Before the ACI TTP is adopted, ICS and IT managers should establish what a FMC network is as it pertains to their specific installations and missions. The ACI TTP defines FMC as a functional recovery point for both the ICS and the SCADA. Once this is defined, ICS and IT managers should capture the FMC condition of their network entry points (e.g., firewalls, routers, remote access terminals, wireless access points, etc.), network topology, network data flow, and machine/device configurations, then store these in a secure location. This information should be kept under configuration management and updated every time changes are made to the network. This information forms the FMC baseline. The FMC baseline is used to determine normal operational conditions versus anomalous conditions of the ICS.
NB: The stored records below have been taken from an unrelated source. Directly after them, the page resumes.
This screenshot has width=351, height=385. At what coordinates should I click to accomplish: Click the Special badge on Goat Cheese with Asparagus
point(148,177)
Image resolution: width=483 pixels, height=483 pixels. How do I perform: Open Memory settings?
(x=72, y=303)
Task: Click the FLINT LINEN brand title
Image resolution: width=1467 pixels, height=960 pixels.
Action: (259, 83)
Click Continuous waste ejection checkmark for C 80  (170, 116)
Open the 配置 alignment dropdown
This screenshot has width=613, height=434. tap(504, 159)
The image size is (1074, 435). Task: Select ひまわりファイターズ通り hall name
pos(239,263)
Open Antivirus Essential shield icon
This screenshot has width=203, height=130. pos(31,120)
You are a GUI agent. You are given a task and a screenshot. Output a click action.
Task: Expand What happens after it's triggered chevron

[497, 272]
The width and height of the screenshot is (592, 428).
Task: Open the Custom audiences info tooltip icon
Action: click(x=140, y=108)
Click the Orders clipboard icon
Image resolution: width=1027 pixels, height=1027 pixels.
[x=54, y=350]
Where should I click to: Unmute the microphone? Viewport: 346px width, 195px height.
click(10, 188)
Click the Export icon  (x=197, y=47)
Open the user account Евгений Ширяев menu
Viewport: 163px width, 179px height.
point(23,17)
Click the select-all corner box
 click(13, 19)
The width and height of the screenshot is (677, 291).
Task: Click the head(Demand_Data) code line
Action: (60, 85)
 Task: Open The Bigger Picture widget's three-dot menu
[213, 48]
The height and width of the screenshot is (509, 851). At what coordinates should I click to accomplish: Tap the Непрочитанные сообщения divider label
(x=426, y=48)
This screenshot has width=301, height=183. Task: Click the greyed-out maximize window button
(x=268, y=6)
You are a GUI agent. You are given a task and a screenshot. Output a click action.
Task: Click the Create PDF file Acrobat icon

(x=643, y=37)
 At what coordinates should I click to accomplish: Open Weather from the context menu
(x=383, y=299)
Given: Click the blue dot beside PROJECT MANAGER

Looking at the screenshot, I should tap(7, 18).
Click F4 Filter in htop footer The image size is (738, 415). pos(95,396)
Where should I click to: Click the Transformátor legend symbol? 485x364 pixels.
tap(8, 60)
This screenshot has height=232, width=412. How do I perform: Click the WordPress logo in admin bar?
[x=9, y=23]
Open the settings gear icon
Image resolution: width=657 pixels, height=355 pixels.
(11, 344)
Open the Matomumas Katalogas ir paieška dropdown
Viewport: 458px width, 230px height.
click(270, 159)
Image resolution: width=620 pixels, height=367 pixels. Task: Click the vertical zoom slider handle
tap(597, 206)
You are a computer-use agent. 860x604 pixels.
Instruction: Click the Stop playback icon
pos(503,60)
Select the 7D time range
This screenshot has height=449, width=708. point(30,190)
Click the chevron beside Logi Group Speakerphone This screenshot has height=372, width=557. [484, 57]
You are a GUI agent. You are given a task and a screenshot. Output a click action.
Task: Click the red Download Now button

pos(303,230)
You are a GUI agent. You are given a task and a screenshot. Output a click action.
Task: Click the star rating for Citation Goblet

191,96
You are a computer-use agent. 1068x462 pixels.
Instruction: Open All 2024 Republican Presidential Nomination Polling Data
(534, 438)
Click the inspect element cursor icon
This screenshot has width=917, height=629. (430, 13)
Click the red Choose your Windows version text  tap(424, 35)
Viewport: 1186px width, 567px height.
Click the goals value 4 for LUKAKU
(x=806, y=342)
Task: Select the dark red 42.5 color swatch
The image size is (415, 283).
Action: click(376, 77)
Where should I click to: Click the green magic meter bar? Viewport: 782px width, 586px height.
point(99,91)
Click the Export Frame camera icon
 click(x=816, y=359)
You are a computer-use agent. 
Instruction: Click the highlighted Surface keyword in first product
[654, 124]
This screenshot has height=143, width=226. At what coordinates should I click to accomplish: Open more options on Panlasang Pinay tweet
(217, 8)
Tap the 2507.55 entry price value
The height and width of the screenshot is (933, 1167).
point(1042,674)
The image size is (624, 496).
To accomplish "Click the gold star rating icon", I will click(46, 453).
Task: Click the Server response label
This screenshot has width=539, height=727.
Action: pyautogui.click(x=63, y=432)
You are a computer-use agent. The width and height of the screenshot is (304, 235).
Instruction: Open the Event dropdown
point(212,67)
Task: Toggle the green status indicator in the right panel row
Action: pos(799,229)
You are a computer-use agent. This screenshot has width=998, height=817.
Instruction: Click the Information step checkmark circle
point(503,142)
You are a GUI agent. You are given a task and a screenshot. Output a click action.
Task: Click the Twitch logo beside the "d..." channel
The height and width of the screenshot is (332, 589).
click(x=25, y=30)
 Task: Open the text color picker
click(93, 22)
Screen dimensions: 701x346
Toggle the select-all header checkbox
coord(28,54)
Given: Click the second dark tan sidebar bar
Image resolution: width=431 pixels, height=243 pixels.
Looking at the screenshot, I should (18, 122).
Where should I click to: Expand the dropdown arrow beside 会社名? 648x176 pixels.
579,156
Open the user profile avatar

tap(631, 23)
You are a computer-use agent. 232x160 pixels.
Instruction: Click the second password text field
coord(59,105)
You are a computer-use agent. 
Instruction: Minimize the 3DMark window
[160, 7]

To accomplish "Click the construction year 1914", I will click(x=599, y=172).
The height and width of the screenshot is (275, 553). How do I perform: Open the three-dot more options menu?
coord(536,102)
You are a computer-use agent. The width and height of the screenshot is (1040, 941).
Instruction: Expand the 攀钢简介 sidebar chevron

The ACI TTP is a great set of tactical procedures that can work well for ICS and IT networks.  When Argus is used in a network, the comprehensive network audit flow records that it generates can be used to establish FMC baselines of network flow.  The FMC baseline is not one data set, it really is a large collection of statistical data that describes the statistical behavior of all the entities in the network.   Its purpose is to provide the baseline information of what is normal in the network, and by comparison, you can realize abnormal behavior.

The Argus clients library has fundamental programs that are designed to generate network data baselines that can be used as a part of the FMC baseline.  The principal program that we use is racluster.1.  racluster is flexible enough to generate flow baselines for any aspect of network behavior.  And when stored, using programs like rasqlinsert.1, a system can be realized that can generate basic network baselines that extend for 12 months.